From Alzheimer to Huntington: why is a structural understanding so difficult?

Abstract

An increasing family of neurodegenerative disorders such as Alzheimer's, Parkinson's and Huntington's diseases, prion encephalopathies and cystic fibrosis is associated with aggregation of misfolded polypeptide chains which are toxic to the cell. Knowledge of the three-dimensional structure of the proteins implicated is essential for understanding why and how endogenous proteins may adopt a non-native fold. Yet, structural work has been hampered by the difficulty of handling proteins insoluble or prone to aggregation, and at the same time that is why it is interesting to study these molecules. In this review, we compare the structural knowledge accumulated for two paradigmatic misfolding disorders, Alzheimer's disease (AD) and the family of poly-glutamine diseases (poly-Q) and discuss some of the hypotheses suggested for explaining aggregate formation. While a common mechanism between these pathologies remains to be proven, a direct comparison may help in designing new strategies for approaching their study.

Fig. 1. Hypothetical mechanisms of conformational transitions for Aβ peptides (A), tau (B) and poly-Q containing proteins (C). (A) The peptides are proteolytically cleaved from APP, precipitate as β-structures in equilibrium with oligomers which may eventually redissolve into the membrane. The lipid double layer is shown schematically in green. (B) A schematic picture of the architecture of tau. The four repeats are indicated with R1–R4. Regions differentially spliced are coloured in green. The sites identified as calpain and caspase-3 cleavage are indicated with stars and open circles respectively (Canu et al., 1998). The proteolytic products may assemble or nucleate aggregate formation (PHFs). (C) Summary of the current models of conformational transitions involving poly-Q tracts both in the pathological and non-pathological range. For a more detailed account see Masino and Pastore (2002).
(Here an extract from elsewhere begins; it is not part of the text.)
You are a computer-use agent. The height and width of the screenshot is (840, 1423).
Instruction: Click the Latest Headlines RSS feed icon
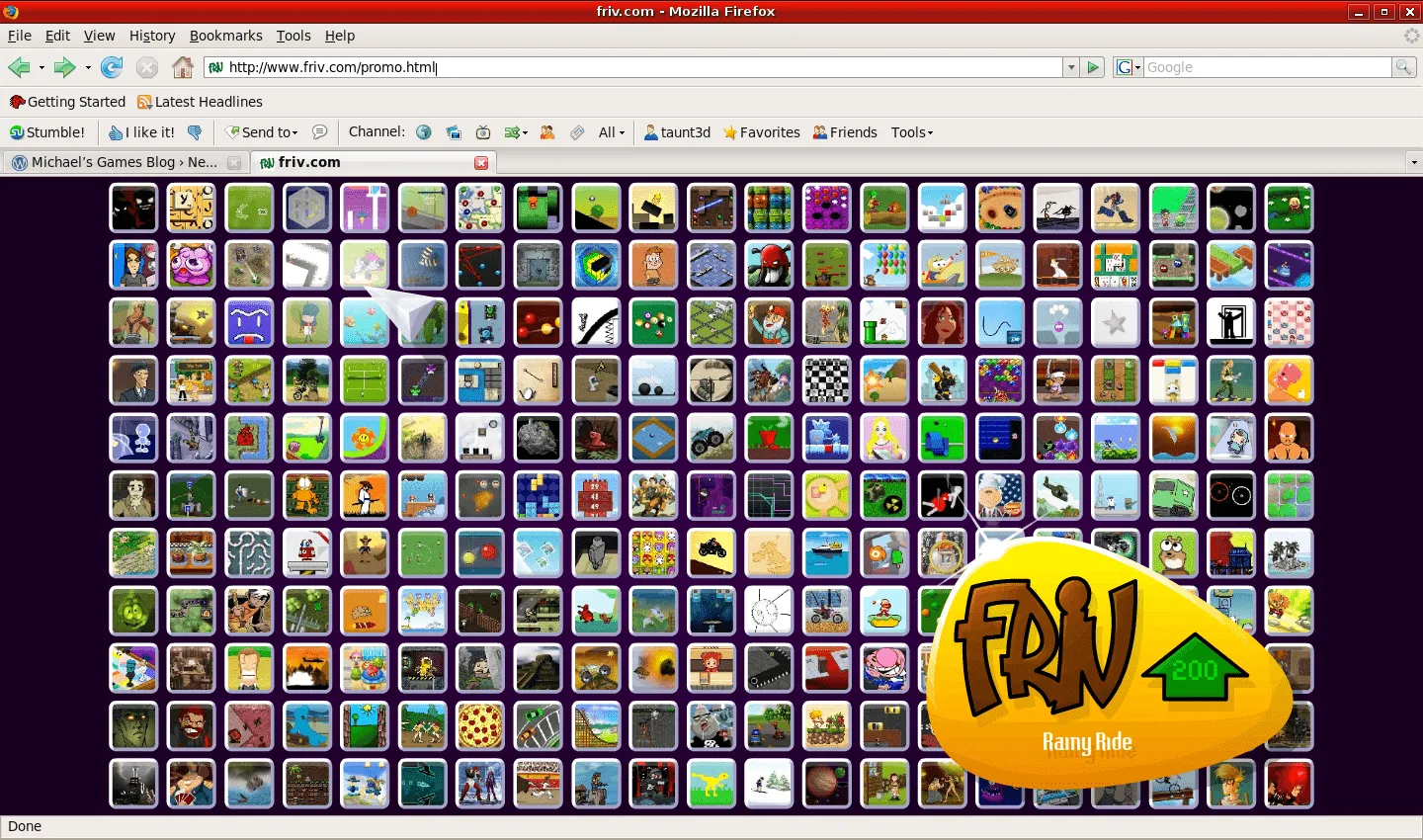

Fig. 2. Comparison of current models of amyloid fibres (A), tangles (B) and poly-Q aggregates (C). (A) The amyloid protofilament of 2.5–3.5 nm diameter would originate from β-strands running perpendicular to the fibre axes, although it is still disputed whether they run parallel or anti-parallel (Serpell, 2000). Several protofilaments are thought to further assemble to form mature fibrils. (B) Although no details are available yet about the molecular arrangement of tau in tangles, ample evidence of their morphology suggests an arrangement of paired helical filaments (Moreno-Herrero et al., 2001). (C) Model of water-filled nanotube in which the poly-Q forms a helical fibre with 20 residues per turn (Perutz et al., 2002). The main chains are shown in purple. The side chains (shown in green) protrude inside and outside the cylinder surface, according to β-sheet periodicity. Hydrogen bonds are formed both between the main chains and the side chains and would stabilize the structure.